CAPTRA: CAtegory-level Pose Tracking for Rigid and Articulated Objects from Point Clouds

Figure 1: Our method tracks 9DoF category-level poses (3D rotation, 3D translation, and 3D size) of novel rigid objects as well as parts in articulated objects from live point cloud streams. We demonstrate: (a) our method can reliably track rigid object poses from the challenging NOCS-REAL275 dataset; (b) our method can perfectly track articulated objects with big global and articulated motions from the SAPIEN datasets; (c) trained only on SAPIEN, our model can directly generalize to real laptops from BMVC dataset. In all cases, our method significantly outperforms the previous state-of-the-arts and baselines. Here we visualize the estimated 9DoF poses as 3D amodal bounding boxes: green boxes indicate in tracking whereas red boxes indicate off tracking.

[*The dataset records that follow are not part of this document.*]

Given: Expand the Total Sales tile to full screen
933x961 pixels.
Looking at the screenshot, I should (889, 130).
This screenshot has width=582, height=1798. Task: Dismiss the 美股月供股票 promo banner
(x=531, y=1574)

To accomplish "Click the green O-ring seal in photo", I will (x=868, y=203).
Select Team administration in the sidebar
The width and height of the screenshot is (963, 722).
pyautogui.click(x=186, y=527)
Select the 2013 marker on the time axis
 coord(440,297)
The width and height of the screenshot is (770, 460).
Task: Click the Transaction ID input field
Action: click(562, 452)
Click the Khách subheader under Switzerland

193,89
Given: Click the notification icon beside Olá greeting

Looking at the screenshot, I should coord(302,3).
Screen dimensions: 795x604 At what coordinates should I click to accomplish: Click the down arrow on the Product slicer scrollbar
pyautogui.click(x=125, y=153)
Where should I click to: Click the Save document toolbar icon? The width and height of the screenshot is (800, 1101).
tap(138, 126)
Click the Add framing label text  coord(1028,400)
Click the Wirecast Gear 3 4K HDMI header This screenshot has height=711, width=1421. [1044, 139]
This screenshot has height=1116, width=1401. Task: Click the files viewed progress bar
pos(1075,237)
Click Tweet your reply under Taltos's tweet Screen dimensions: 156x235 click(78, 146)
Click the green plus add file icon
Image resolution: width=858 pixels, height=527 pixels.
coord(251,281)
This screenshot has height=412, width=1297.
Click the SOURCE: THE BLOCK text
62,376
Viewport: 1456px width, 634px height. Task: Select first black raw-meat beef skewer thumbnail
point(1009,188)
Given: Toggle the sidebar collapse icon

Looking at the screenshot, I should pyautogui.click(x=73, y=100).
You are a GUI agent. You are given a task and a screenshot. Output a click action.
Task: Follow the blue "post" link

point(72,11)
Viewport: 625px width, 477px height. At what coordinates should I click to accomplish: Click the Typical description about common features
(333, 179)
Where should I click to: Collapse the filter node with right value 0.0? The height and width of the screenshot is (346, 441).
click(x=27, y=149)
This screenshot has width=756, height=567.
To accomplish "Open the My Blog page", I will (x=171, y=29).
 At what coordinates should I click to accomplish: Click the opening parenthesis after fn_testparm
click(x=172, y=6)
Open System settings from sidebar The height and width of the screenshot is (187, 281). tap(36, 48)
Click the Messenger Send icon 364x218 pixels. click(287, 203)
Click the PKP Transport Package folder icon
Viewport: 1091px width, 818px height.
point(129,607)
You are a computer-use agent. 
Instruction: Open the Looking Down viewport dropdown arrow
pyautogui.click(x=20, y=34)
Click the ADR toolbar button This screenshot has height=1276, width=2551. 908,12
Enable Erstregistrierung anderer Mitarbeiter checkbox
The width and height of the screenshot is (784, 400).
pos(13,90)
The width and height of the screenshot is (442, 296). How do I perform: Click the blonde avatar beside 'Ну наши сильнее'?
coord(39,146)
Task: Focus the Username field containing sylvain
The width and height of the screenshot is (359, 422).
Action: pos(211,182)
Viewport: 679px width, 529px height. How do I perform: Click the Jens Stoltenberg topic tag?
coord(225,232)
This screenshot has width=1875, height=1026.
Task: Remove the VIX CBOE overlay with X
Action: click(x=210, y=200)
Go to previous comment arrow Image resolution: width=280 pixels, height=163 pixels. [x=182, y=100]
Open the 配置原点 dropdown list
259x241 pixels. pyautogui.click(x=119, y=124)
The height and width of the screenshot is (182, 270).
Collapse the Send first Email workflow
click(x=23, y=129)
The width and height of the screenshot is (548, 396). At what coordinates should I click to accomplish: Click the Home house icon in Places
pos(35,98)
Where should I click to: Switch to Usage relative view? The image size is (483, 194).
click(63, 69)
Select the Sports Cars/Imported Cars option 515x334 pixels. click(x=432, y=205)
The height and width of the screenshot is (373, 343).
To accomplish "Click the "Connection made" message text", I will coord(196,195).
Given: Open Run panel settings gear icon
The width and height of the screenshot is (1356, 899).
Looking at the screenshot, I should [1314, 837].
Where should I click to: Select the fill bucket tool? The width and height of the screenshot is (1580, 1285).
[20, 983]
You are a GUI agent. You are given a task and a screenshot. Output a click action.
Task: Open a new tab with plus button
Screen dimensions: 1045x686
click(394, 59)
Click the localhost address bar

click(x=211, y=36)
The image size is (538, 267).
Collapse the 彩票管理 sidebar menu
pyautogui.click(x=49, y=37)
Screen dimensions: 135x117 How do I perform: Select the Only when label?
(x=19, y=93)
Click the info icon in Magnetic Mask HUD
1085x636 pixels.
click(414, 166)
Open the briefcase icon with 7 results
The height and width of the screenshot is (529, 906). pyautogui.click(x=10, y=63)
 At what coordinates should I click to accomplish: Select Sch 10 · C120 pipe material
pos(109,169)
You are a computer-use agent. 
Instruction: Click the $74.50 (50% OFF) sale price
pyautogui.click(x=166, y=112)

    In this work, we tackle the problem of category-level online pose tracking of objects from point cloud sequences. For the first time, we propose a unified framework that can handle 9DoF pose tracking for novel rigid object instances as well as per-part pose tracking for articulated objects from known categories. Here the 9DoF pose, comprising 6D pose and 3D size, is equivalent to a 3D amodal bounding box representation with free 6D pose. Given the depth point cloud at the current frame and the estimated pose from the last frame, our novel end-to-end pipeline learns to accurately update the pose. Our pipeline is composed of three modules: 1) a pose canonicalization module that normalizes the pose of the input depth point cloud; 2) RotationNet, a module that directly regresses small interframe delta rotations; and 3) CoordinateNet, a module that predicts the normalized coordinates and segmentation, enabling analytical computation of the 3D size and translation. Leveraging the small pose regime in the pose-canonicalized point clouds, our method integrates the best of both worlds by combining dense coordinate prediction and direct rotation regression, thus yielding an end-to-end differentiable pipeline optimized for 9DoF pose accuracy (without using non-differentiable RANSAC). Our extensive experiments demonstrate that our method achieves new state-of-the-art performance on category-level rigid object pose (NOCS-REAL275) and articulated object pose benchmarks (SAPIEN, BMVC) at the fastest FPS ~12.

Method Overview

Figure 2: Our end-to-end differentiable pose tracking pipeline takes as inputs a depth point cloud of an M-part object along with its per-part scales, rotations, and translations estimated from the last frame. We first adopt per-part pose canonicalization to transform the depth points using the inverse estimated pose and generate M pose canonicalized point clouds. The canonicalized point clouds will be fed into RotationNet for per-part rotation estimation, as well as CoordinateNet for part segmentation and normalized coordinate predictions, which are used to compute the updated scales and translations. When RGB images are available, segmentation can be replaced by the results from the off-the-shelf image detectors for better accuracy. Such a pipeline can be naturally adapted to rigid objects when M=1.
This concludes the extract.